(Stored items)
--

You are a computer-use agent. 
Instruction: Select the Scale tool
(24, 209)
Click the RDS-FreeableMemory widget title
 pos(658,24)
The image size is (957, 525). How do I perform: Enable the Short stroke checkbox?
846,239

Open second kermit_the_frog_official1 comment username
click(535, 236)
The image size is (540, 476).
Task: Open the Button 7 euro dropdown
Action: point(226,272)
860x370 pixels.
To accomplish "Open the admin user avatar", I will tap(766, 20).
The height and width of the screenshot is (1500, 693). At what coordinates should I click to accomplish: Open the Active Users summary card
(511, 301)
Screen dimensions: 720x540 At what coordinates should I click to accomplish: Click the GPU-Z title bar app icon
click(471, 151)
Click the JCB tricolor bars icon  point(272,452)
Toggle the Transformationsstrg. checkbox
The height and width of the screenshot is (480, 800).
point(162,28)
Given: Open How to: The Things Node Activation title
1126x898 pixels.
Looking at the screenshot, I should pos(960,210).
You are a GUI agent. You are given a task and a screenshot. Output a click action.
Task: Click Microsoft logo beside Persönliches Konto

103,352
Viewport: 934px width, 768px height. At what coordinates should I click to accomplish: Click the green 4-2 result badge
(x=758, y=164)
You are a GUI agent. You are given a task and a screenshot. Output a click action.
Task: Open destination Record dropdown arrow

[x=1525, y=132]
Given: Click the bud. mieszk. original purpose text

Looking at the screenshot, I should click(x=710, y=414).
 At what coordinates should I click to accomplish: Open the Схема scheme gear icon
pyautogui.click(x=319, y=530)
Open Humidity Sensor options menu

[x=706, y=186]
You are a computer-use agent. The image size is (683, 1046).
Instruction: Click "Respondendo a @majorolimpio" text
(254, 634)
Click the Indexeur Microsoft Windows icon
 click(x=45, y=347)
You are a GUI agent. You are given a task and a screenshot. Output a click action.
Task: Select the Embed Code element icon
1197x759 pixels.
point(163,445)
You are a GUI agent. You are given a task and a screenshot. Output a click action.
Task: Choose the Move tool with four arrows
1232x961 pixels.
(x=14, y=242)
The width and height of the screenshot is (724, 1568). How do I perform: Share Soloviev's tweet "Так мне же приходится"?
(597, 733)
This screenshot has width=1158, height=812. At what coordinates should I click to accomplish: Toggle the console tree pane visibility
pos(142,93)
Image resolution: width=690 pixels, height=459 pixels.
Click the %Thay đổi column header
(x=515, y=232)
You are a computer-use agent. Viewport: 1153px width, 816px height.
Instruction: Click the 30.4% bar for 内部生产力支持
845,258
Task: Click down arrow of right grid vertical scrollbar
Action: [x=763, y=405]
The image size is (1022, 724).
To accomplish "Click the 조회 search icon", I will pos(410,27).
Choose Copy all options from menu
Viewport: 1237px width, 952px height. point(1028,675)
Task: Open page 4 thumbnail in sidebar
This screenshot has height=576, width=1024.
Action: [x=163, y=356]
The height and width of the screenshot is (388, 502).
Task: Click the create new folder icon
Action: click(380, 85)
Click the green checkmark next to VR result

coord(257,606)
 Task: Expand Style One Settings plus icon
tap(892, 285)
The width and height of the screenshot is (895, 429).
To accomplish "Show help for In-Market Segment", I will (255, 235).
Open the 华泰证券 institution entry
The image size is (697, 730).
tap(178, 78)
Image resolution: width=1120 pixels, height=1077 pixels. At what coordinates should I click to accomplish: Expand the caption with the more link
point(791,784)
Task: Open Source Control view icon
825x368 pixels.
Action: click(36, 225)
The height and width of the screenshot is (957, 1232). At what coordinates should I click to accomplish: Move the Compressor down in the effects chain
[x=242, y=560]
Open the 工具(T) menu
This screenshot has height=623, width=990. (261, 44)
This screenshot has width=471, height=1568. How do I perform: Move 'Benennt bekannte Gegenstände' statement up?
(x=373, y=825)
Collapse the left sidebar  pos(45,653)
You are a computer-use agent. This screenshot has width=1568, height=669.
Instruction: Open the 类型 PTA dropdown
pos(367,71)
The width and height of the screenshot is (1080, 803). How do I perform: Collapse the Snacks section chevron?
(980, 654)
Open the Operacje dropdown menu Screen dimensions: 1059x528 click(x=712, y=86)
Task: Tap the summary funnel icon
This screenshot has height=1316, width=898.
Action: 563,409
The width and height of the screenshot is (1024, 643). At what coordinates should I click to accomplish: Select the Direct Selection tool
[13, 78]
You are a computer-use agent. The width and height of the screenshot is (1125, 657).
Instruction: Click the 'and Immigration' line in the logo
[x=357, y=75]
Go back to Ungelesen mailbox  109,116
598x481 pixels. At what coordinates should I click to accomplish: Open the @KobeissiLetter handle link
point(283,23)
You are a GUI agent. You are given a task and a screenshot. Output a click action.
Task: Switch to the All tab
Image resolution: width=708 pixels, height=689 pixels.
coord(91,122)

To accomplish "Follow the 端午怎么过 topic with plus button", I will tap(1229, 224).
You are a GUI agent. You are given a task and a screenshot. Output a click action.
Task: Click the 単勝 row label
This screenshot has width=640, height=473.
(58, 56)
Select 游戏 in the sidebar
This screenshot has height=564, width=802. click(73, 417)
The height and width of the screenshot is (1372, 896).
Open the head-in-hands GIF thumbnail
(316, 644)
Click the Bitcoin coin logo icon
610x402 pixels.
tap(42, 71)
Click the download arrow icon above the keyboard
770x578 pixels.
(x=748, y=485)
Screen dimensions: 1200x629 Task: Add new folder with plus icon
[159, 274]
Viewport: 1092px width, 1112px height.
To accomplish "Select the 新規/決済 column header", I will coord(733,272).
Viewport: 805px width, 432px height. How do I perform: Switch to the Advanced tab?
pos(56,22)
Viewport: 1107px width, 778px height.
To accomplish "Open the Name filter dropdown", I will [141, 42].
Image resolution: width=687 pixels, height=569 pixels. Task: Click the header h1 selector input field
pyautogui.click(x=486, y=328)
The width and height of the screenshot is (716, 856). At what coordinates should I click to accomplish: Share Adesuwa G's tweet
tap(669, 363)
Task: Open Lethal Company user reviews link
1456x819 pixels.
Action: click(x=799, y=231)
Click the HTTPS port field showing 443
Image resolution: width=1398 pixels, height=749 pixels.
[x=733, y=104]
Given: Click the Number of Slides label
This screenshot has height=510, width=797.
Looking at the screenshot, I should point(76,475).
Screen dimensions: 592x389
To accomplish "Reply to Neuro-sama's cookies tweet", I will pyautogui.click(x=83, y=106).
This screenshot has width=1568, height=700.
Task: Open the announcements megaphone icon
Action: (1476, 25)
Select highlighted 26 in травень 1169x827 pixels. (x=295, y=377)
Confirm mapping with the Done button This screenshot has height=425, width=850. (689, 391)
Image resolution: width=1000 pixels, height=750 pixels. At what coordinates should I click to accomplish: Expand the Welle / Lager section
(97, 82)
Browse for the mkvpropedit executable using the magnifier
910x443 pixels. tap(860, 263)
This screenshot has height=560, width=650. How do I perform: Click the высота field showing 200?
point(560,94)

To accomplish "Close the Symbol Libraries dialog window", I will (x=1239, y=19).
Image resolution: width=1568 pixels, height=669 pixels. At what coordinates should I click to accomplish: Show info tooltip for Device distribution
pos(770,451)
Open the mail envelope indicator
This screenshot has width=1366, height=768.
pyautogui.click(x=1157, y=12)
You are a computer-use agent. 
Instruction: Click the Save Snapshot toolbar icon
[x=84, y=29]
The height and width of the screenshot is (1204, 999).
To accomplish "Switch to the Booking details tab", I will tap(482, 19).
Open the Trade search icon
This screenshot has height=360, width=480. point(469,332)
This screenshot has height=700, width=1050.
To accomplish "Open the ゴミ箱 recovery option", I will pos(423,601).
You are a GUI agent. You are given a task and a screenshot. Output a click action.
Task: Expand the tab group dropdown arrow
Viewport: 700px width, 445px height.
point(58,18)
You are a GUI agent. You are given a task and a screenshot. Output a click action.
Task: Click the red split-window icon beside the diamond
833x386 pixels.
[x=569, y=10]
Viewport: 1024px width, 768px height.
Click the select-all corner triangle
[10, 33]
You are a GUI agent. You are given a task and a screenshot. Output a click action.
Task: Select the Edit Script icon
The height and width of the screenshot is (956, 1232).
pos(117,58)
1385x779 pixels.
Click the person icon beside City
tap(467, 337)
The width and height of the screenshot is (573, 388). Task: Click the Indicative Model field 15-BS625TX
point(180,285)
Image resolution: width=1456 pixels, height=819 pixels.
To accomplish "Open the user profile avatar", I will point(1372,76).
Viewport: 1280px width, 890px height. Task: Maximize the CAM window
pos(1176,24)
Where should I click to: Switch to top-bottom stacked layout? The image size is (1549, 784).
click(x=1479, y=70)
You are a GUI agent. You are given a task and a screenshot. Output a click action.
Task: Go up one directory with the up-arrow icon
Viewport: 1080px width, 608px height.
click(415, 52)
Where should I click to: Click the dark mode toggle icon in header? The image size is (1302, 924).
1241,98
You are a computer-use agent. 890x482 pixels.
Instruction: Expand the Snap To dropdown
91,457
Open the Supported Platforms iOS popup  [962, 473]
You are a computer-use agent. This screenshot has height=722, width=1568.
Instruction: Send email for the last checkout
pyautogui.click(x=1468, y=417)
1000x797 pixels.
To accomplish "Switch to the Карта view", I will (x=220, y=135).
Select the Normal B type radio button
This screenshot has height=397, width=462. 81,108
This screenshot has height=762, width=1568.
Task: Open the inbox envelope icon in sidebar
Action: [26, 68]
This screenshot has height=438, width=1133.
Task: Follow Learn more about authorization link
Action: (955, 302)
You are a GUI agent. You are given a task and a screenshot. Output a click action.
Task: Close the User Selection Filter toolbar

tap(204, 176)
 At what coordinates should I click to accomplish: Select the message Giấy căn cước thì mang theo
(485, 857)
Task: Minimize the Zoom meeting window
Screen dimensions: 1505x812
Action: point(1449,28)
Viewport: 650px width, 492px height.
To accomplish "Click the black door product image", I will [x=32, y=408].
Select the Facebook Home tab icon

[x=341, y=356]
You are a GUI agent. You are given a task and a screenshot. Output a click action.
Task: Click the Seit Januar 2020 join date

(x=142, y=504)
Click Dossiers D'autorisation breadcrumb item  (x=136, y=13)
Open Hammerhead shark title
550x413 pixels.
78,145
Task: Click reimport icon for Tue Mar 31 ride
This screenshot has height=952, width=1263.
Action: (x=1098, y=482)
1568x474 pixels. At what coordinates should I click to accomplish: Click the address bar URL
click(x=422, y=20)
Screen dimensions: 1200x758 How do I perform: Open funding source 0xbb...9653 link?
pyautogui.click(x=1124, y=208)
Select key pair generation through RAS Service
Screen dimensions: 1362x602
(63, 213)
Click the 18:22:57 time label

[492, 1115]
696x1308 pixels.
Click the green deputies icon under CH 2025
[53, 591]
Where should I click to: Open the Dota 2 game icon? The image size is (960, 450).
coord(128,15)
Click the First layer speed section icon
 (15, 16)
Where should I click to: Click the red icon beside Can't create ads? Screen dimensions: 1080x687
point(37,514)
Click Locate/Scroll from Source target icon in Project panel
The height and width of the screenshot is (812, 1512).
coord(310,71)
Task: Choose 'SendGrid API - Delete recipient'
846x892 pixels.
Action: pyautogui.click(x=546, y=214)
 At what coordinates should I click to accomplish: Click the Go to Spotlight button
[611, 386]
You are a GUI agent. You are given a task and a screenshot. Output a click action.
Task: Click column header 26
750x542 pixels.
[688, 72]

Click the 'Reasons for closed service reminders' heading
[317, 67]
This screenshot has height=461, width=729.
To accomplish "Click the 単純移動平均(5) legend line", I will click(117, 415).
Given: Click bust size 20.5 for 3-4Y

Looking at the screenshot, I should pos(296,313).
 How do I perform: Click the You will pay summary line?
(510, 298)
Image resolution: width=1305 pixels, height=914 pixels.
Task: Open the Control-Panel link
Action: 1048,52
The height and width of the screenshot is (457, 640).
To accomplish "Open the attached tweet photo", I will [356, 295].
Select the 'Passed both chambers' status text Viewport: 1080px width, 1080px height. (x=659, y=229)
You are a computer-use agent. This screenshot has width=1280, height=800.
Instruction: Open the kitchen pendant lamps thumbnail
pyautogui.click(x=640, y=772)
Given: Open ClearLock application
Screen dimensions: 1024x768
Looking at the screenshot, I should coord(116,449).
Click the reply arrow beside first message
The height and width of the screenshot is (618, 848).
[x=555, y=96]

--

Action item
Using only the entries above, output the line with "Image resolution: width=690", the line with "Task: Open page 4 thumbnail in sidebar", and all lines between them, exactly as they stand.

Expected output
Image resolution: width=690 pixels, height=459 pixels.
Click the %Thay đổi column header
(x=515, y=232)
You are a computer-use agent. Viewport: 1153px width, 816px height.
Instruction: Click the 30.4% bar for 内部生产力支持
845,258
Task: Click down arrow of right grid vertical scrollbar
Action: [x=763, y=405]
The image size is (1022, 724).
To accomplish "Click the 조회 search icon", I will pos(410,27).
Choose Copy all options from menu
Viewport: 1237px width, 952px height. point(1028,675)
Task: Open page 4 thumbnail in sidebar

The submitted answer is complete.